▸ **Goal of the exercise**: Note the line containing "Task: Reply to"; from it through the last line below, give only those lines again, exactly, both ends included, skipping pictures.

--- START ---

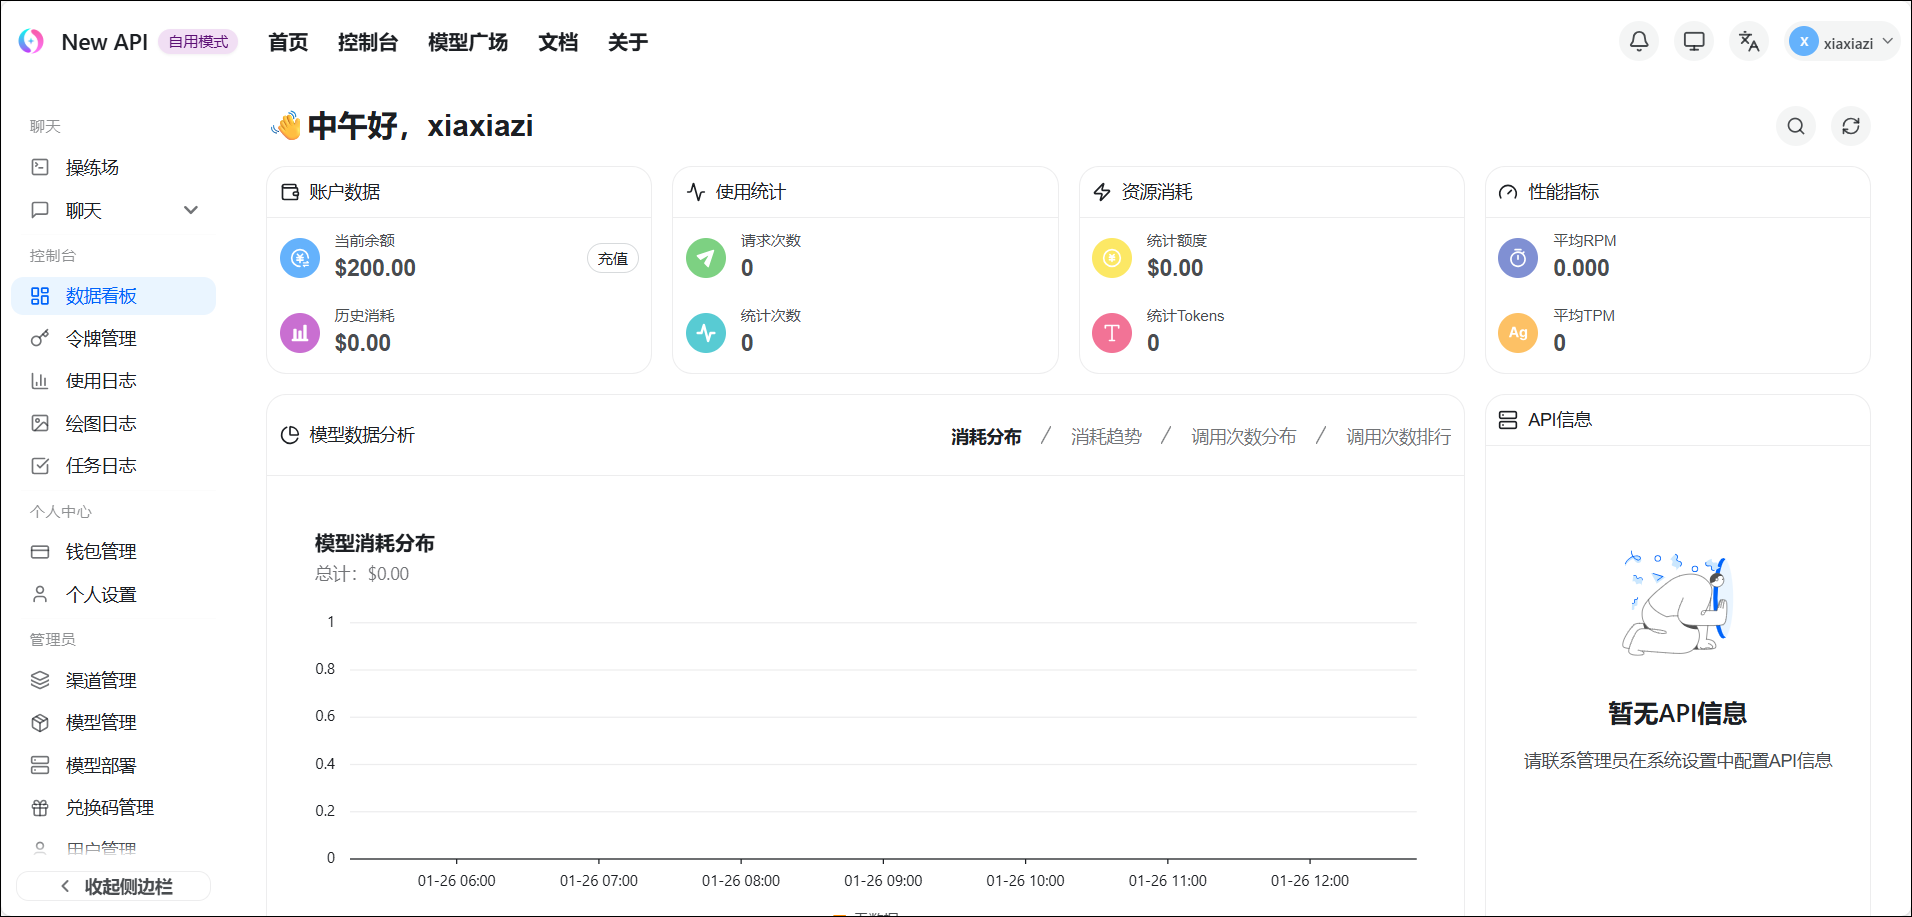The height and width of the screenshot is (917, 1912).
Task: Go to 渠道管理 in the sidebar
Action: pos(100,681)
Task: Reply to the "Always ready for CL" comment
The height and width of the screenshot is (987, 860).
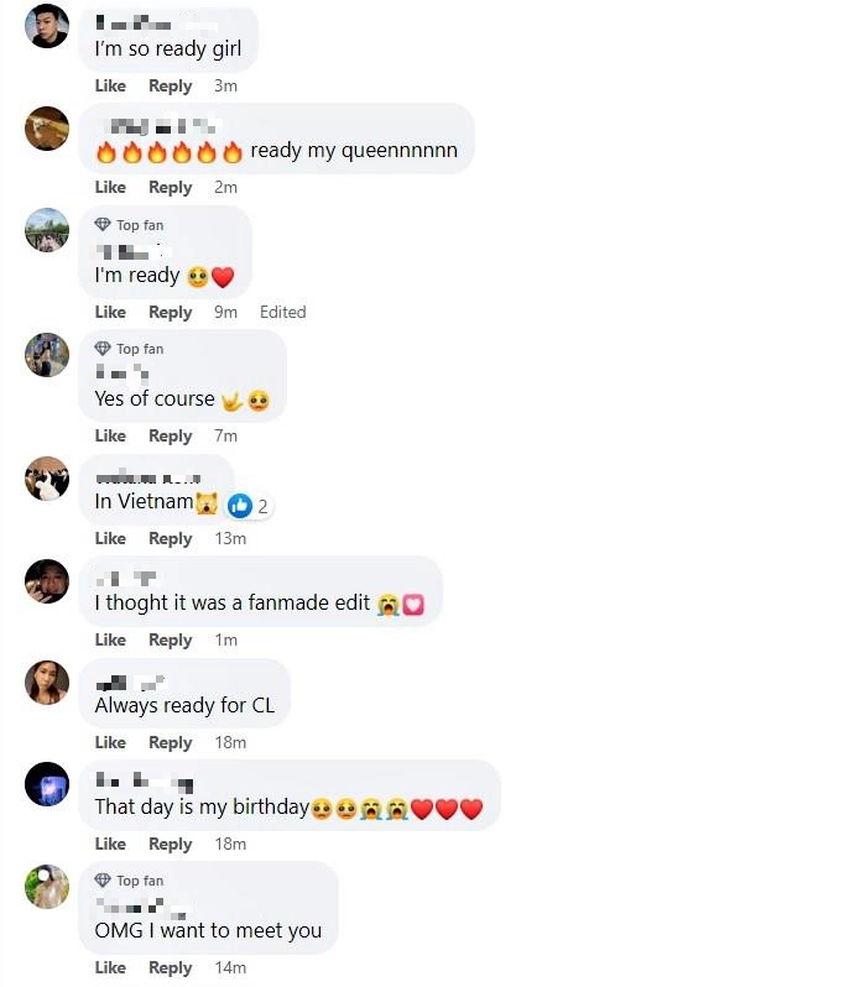Action: 170,742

--- END ---

▸ **Finished exercise**:
Task: Reply to the "Always ready for CL" comment
The height and width of the screenshot is (987, 860).
Action: 170,742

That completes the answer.